Arrivo al bar. Occhei che è notte fonda, ma nemmeno una luce? Che mi
ricordi, ho sempre trovato Endi dall’altra parte del bancone, col suo ridicolo
straccetto in mano, pronto a lustrare qualcosa. O a parlare. In quello si che è
bravo! Mi ha sempre spinto nella direzione giusta. Spesso mi ha tenuto in riga,
come quei bambini col bastoncino, che facevano correre cerchi di legno. Tanto
tempo fa.
Il bar chiuso è una nota stonata nella musica di questa già strana
notte. Un accordo in minore che si insinua nella melodia grandiosa e silente
dei cieli cristallini oltre i lampioni.
Mi sbagliavo! Il bar non è chiuso, la porta d’ingresso era solo
accostata. Estraggo il mio cannone dalla fondina e come sempre in questi casi
tiro un bel respiro, per calmare il cuore, che aizzato da quel famoso sesto
senso che molte volte mi ha tenuto in vita, ha cominciato a pompare a mille.

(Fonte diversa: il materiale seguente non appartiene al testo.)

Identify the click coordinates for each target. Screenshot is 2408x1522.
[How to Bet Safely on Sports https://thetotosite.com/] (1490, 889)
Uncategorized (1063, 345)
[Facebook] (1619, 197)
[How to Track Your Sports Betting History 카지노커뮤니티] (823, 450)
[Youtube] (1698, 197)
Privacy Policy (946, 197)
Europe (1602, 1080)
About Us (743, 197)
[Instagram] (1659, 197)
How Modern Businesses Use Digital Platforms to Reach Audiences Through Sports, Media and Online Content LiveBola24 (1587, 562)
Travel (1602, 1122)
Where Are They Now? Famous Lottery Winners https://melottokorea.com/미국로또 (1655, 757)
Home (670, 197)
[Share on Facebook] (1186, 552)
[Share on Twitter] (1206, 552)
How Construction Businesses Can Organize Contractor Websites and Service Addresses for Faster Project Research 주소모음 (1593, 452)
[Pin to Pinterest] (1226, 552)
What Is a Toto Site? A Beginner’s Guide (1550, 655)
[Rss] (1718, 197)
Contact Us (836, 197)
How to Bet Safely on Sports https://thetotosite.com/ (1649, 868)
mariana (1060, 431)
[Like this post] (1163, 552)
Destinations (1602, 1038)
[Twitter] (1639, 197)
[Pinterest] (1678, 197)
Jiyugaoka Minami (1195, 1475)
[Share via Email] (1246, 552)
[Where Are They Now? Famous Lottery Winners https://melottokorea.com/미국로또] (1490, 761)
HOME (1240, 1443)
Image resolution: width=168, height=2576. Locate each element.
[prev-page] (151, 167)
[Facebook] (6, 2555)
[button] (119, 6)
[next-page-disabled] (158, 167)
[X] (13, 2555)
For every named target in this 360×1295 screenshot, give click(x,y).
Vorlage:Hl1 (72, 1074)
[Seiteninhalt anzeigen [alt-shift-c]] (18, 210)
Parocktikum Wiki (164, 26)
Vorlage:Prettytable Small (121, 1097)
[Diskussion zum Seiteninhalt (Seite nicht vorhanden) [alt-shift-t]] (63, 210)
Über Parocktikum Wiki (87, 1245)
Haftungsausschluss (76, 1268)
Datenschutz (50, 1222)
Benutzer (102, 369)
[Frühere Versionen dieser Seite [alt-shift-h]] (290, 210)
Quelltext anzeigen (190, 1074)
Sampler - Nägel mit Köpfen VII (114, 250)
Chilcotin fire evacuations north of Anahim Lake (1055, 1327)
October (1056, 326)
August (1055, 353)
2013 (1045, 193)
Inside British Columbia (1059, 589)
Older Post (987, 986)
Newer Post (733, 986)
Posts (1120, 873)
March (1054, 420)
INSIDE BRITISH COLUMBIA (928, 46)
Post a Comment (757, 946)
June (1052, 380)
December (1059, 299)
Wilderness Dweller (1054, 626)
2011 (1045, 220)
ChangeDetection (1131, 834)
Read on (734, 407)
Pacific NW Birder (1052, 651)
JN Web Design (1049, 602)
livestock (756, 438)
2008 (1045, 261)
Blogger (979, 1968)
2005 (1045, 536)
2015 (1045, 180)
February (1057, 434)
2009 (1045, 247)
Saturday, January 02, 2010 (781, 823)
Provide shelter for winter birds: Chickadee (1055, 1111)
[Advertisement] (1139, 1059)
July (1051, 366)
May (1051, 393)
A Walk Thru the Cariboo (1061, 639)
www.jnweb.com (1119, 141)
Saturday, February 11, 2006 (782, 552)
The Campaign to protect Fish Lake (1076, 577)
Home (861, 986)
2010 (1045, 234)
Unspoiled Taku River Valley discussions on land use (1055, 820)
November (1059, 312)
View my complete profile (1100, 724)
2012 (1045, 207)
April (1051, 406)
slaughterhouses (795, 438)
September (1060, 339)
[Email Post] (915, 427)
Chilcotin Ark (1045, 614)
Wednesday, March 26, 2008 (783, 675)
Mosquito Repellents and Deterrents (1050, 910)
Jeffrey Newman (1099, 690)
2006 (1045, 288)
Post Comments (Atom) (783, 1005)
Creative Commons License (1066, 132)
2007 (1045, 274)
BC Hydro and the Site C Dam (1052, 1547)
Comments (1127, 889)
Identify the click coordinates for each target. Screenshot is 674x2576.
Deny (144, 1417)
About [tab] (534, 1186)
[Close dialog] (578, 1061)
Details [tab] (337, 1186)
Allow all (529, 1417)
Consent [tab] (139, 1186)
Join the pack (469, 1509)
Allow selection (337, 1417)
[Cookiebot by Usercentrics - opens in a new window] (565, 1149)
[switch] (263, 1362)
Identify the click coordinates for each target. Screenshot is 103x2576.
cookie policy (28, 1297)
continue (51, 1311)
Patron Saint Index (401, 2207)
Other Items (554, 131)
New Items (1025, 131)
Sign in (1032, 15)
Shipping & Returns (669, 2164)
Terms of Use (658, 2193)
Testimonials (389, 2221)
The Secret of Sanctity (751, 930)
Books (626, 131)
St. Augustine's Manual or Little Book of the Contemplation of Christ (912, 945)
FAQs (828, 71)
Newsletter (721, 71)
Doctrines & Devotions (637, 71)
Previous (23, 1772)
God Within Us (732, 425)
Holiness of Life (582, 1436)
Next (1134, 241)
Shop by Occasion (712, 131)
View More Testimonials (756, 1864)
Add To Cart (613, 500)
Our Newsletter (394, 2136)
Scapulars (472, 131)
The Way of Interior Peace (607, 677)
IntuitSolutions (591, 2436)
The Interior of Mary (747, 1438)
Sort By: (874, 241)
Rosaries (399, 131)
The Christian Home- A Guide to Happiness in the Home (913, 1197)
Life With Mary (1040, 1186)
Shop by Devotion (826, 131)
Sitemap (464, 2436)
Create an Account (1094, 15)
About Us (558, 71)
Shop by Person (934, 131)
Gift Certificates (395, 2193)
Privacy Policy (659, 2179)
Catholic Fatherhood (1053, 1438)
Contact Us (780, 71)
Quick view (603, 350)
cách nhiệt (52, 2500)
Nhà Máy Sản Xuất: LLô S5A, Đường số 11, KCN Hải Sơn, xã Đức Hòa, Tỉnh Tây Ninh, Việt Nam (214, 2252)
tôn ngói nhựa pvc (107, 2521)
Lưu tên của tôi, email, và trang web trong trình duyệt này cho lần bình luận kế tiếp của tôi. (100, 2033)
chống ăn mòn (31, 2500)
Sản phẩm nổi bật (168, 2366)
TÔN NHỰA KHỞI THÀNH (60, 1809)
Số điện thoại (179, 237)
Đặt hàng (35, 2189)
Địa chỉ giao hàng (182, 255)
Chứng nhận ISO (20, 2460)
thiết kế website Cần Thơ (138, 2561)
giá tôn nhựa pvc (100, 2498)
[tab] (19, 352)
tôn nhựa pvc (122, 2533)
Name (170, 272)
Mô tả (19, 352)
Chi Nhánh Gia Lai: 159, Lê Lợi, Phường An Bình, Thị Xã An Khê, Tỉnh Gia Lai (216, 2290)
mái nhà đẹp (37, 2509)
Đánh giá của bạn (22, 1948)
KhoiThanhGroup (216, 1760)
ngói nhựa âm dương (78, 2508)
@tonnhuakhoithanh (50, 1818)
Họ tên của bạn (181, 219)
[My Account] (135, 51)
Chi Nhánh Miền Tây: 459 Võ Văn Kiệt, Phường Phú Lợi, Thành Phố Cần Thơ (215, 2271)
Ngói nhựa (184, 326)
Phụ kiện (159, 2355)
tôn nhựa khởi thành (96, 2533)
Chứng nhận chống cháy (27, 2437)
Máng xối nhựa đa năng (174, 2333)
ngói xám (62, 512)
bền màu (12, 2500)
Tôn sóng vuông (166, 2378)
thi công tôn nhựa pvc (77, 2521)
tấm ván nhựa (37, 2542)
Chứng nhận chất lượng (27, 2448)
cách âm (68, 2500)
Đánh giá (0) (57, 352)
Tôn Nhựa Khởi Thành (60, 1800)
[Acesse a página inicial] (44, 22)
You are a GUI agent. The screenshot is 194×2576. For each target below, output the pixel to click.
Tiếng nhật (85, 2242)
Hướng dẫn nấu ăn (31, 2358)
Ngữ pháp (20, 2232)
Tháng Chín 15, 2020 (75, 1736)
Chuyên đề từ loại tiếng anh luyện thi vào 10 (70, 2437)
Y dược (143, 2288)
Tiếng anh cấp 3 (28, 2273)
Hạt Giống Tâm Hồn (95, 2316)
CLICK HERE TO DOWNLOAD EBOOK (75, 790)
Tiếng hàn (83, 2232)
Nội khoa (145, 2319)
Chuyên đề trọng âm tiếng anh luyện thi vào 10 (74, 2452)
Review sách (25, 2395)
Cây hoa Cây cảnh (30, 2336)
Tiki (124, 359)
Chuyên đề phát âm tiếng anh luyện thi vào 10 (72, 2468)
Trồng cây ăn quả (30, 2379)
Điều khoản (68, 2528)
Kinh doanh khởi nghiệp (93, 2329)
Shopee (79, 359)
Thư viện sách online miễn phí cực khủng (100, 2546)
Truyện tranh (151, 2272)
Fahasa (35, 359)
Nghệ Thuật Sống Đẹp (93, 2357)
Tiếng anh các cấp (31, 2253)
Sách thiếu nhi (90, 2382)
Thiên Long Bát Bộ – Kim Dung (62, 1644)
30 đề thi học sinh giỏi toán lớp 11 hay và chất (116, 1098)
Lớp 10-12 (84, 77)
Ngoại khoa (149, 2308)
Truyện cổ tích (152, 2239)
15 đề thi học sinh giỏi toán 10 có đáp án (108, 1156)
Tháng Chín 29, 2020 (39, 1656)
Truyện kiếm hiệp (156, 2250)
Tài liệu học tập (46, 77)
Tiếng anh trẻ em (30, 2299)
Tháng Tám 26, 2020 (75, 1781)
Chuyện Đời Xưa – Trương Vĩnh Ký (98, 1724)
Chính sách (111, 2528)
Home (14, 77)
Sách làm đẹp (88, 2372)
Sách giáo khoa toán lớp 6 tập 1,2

Attendo un attimo, in modo che i suoni esterni non siano più
sovrastati dal tump tump sanguigno, poi piano apro la porta e mi intrufolo nel
locale.
Il primo senso ad essere chiamato in causa è l’olfatto. Perché nessun
suono è presente. Nessuna luce è tanto forte da disperdere le tenebre, che
riempiono il locale. È strano come entrando in un ambiente conosciuto ma
normalmente rumoroso e luminoso, non ci si accorga di tutte le sfumature di
odori che lo impregnano.
Ora sento il legno vecchio dei tavoli e delle sedie. Il banco di
alluminio con quella punta acida. Gli effluvi colorati dei liquori, che
trasudano come aloni luminosi dai tappi delle bottiglie esposte dietro al
bancone. Poi un odore di ferro si insinua tra gli altri, come una lama
invisibile. Ferro arrugginito.
Il dito freme sul grilletto, perché qualcosa di orribile è accaduto
qui dentro. Lo percepisco dall’eco silenziosa rimasta a rimbalzare tra le
pareti ed i quadri alle pareti e i colori della mobilia.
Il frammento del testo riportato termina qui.